··· RECORDS TO USE ···
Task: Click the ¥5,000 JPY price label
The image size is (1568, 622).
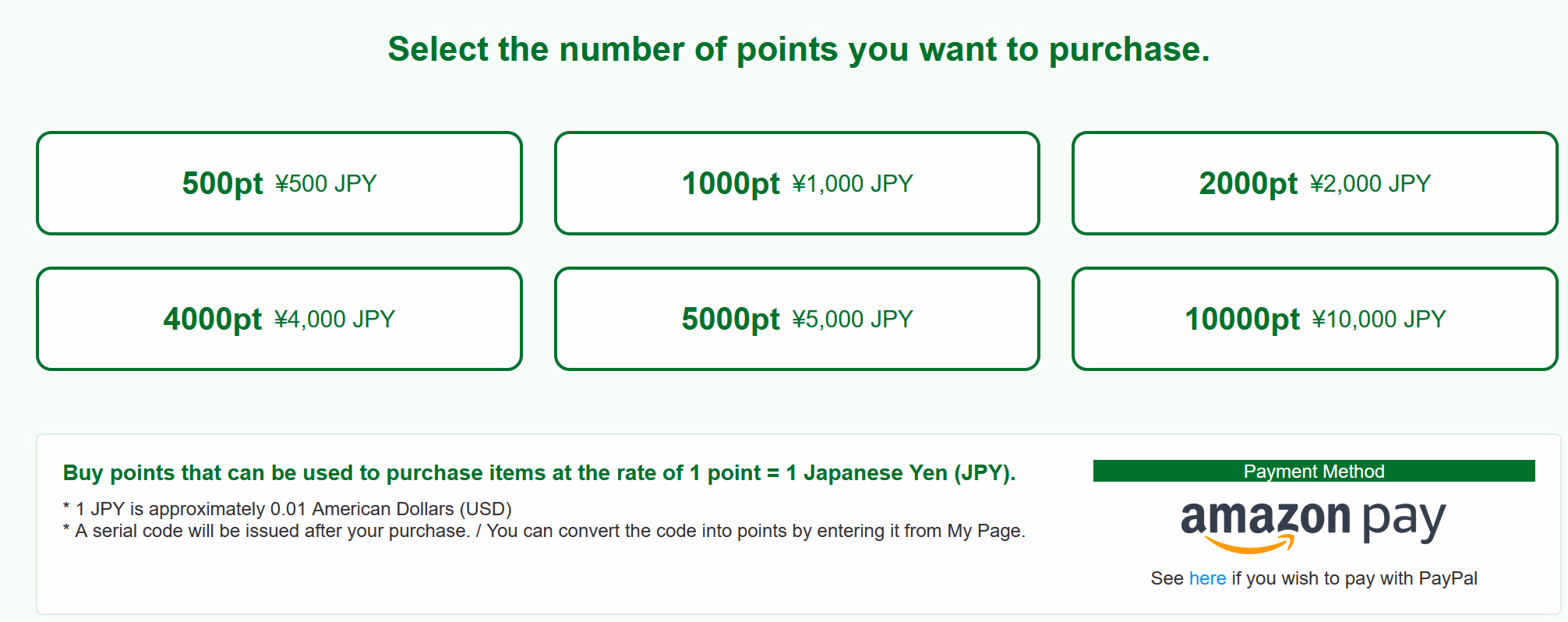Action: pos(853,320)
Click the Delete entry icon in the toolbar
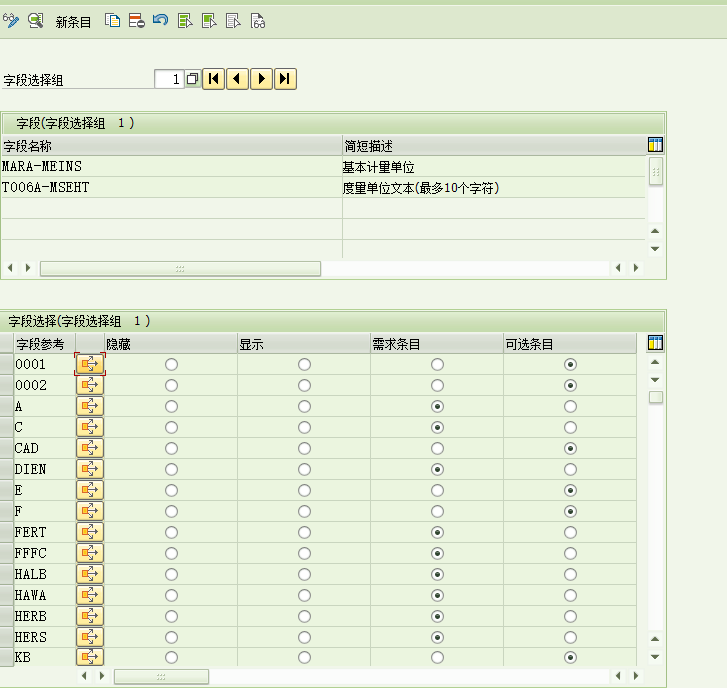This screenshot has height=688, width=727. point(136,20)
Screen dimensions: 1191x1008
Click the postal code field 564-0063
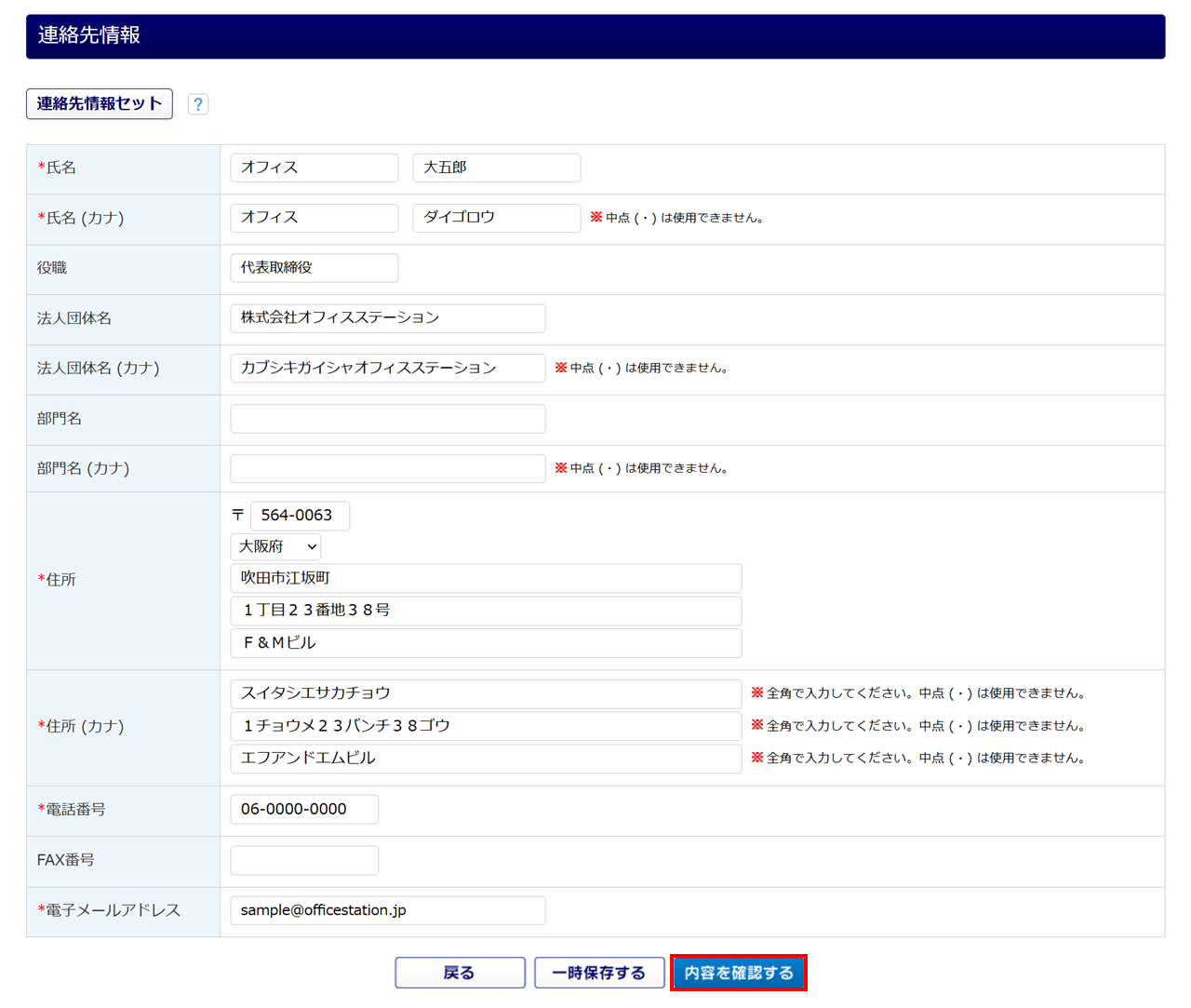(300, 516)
···
- [EXERCISE]
Print every line of the entries above word for word, leaving out the pictures.

- [CORRECT OUTPUT]
Task: Click the ¥5,000 JPY price label
The image size is (1568, 622).
Action: pos(853,320)
Click the Delete entry icon in the toolbar
This screenshot has height=688, width=727. point(136,20)
Screen dimensions: 1191x1008
Click the postal code field 564-0063
(300, 516)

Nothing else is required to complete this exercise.